Vietnam’s tax authorities have chosen what they believe is the most convenient method for them to collect taxes on multimillion-dollar revenues from global Internet giants, but, it turns out, they have not done much besides digging themselves into a hole.
Tech behemoths such as Google, Facebook, and Booking.com are raking in whopping revenues from their Vietnam operations and are able to freely channel their earnings out of the country without paying taxes.
There is a Vietnamese saying that describes a situation whereby a man releases a hen into his garden, hoping she attracts other roosters so he can catch all at once.
However, the hen eventually runs away and the man has to work even harder just to find her.
In the end, the man’s idea to release the hen as a means of making life easier only caused him to struggle – quite similar to what the Vietnamese taxman has done with Internet giants.
Hefty turnover from Vietnam
No official statistics are available as to how much Facebook and Google have made from their operations in Vietnam. Neither company has an official representative office or licensed entity in the Southeast Asian country.
The Ho Chi Minh City tax department recently examined revenue data related to the companies stored at a bank headquartered in District 3 showing that 423,000 transactions worth a combined VND672.8 billion (US$29.64 million) were made in 2016.
A total of VND1,052 billion ($46.34 million) were sent to Facebook and Google headquarters as earnings in Vietnam last year, according to data from the District 3 bank and three other credit institutions.
Local tax authorities, however, were unable to collect a single penny due to current tax regulations.
|A woman browses Facebook in this photo taken in Ho Chi Minh City. Photo: Tuoi Tre|
How they evade taxes
The root of the problem lies in the country’s ‘foreign contractor tax,’ which consists of value-added and corporate income taxes, currently applied on payments a Vietnamese entity makes toward a foreign contractor without a licensed presence in Vietnam.
Facebook and Google currently pay a five percent value-added tax and a five percent corporate income tax on any revenue generated from their operations in Vietnam.
These earnings normally come from payments Vietnamese companies make for ads on Google and Facebook. The two tech titans refuse to pay these taxes and force their Vietnamese partners to cover them.
The Vietnamese Ministry of Finance currently stipulates that individuals and organizations in Vietnam deduct the ‘foreign contractor tax’ before making payments to Facebook or Google.
The contracting parties are also responsible for paying the tax on behalf of their foreign contractors; otherwise, the finance ministry will hold them accountable for any back taxes.
The regulation shows that the finance ministry has put the focus on individuals and businesses in Vietnam, rather than the entities that truly enjoy the revenue.
The idea behind the method is that it spares the taxman any challenges that may arise when working with foreign companies that do not have a licensed presence in Vietnam.

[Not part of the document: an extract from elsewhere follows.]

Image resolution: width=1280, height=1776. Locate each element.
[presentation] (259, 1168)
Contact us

However, the rule has proven to be ineffective against giant Internet companies who openly refuse to pay the taxes and instead kick the obligations to the shoulders of their partners in Vietnam.
The contracting entities in Vietnam, in turn, also take a shot at evading the taxes by paying Google and Facebook via international credit institutions, such as Visa, MasterCard, and JCB, without deducting the foreign contractor tax.

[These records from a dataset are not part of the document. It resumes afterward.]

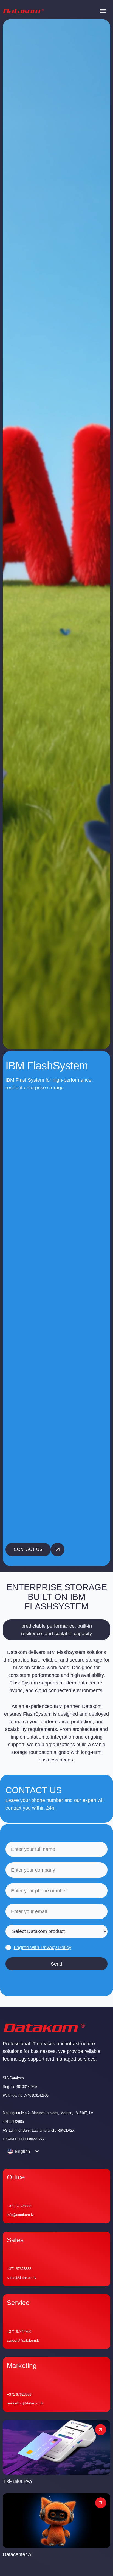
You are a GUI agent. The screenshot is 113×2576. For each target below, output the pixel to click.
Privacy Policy (56, 1947)
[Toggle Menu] (103, 11)
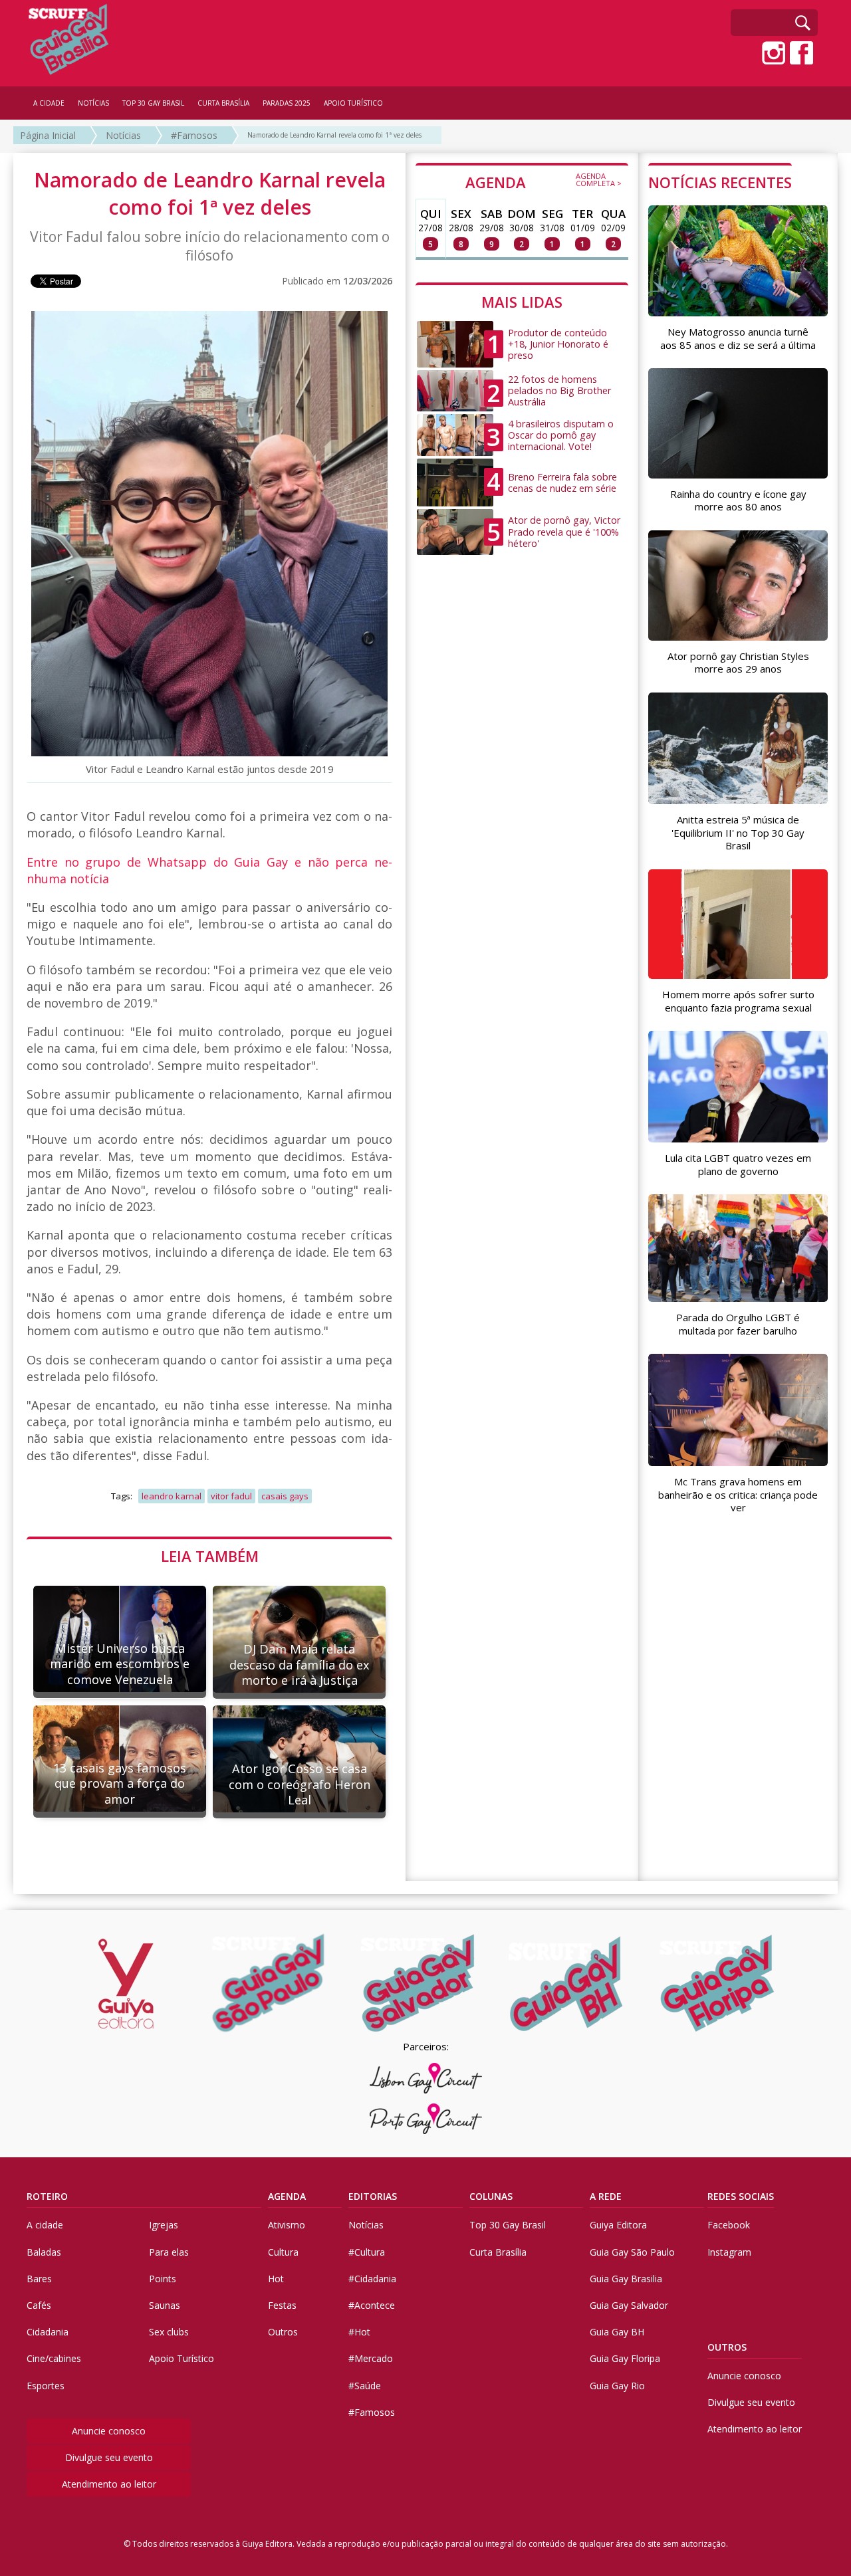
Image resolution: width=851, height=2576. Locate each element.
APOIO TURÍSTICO (353, 103)
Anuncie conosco (109, 2430)
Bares (39, 2278)
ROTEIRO (47, 2196)
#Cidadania (372, 2278)
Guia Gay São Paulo (632, 2252)
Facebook (728, 2224)
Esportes (45, 2385)
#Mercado (370, 2358)
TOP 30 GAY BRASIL (153, 103)
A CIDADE (48, 103)
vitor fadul (231, 1496)
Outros (283, 2331)
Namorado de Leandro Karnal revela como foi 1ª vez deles (334, 135)
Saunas (164, 2305)
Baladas (44, 2252)
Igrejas (163, 2224)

Those in Vietnam even choose not to declare these payments as operational costs in their tax returns.
|A man shouts to Facebook and Google, "Pay your taxes!" in this caricature by Tuoi Tre.|
It is almost impossible for tax authorities to inspect and request payment for back taxes, given the massive number of Facebook and Google customers in Vietnam.
At the District 3 bank mentioned above, some 30,000 people made payments to the two tech giants last year. On a countrywide scale, the number could be in the hundreds of thousands.
What started as a convenient way to request tax payment has become quite the challenge for Vietnam’s tax authorities.
Google, Facebook and other Internet-based companies freely evade taxes and the taxman is left ‘empty-handed.’
Not impossible to solve
The question is why tax authorities do not ask Google, Facebook, Booking.com and other companies that enjoy profits from cross-border payments to register, declare, and pay foreign contractor tax in the first place?
The Ministry of Finance should consider rewriting its policy on foreign contractor tax in a way that holds the foreign companies responsible for certain tax obligations, instead of simply charging the Vietnamese entities that use their services.
The new policy should also come with strict penalties for any foreign contractors that fail to comply with the law.
One possible solution is to freeze payments to Facebook or Google coming from individuals and organizations unless the former clear their foreign contractor tax payments.
Vietnam’s tax authorities have repeatedly lamented over their failure to make Internet giants pay taxes, saying it is impossible to solve the problem.
The truth is, however, that rewriting the tax rules is not something beyond their abilities.